» **Task requirements**
Go through the entries below and print, exactly, the lines starting at the one with "The image size is (1105, 821)." and ending at the one with "Click the Query Distribution row label", keeping both ends and no others.

» **Provided records**

▼▼▼

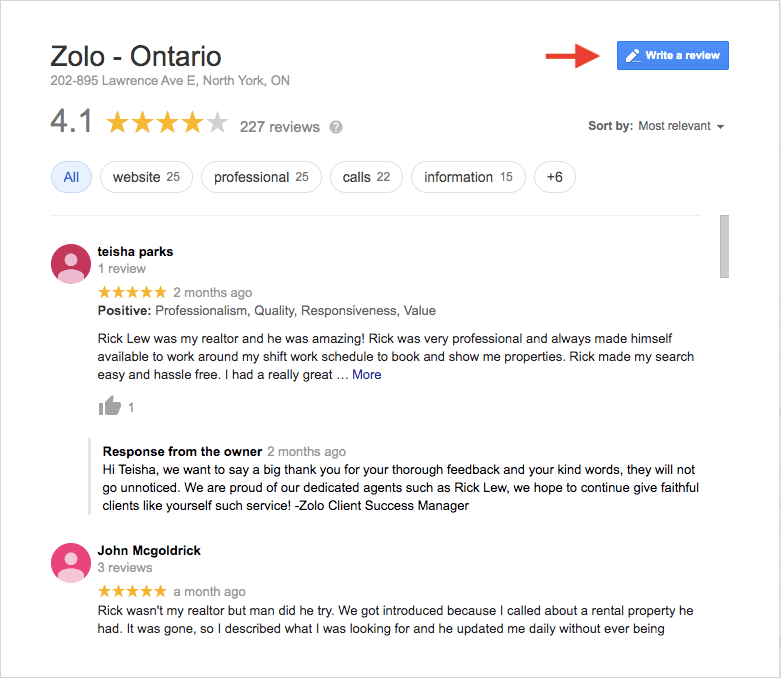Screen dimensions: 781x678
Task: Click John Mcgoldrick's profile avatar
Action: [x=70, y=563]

▲▲▲
▼▼▼

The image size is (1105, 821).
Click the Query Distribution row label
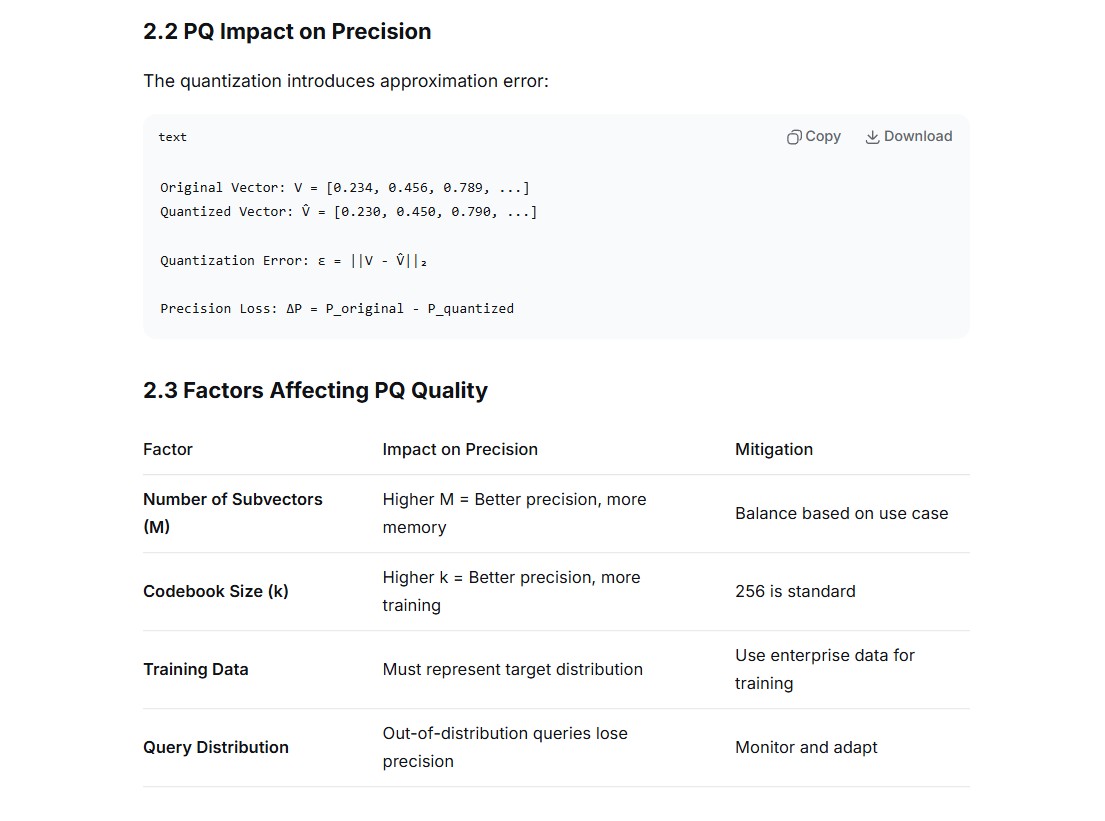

▲▲▲
▼▼▼

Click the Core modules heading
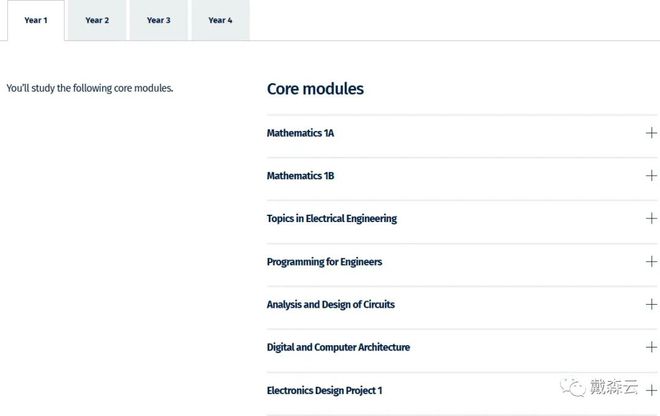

▲▲▲

» **Output below**
The image size is (1105, 821).
Click the Query Distribution row label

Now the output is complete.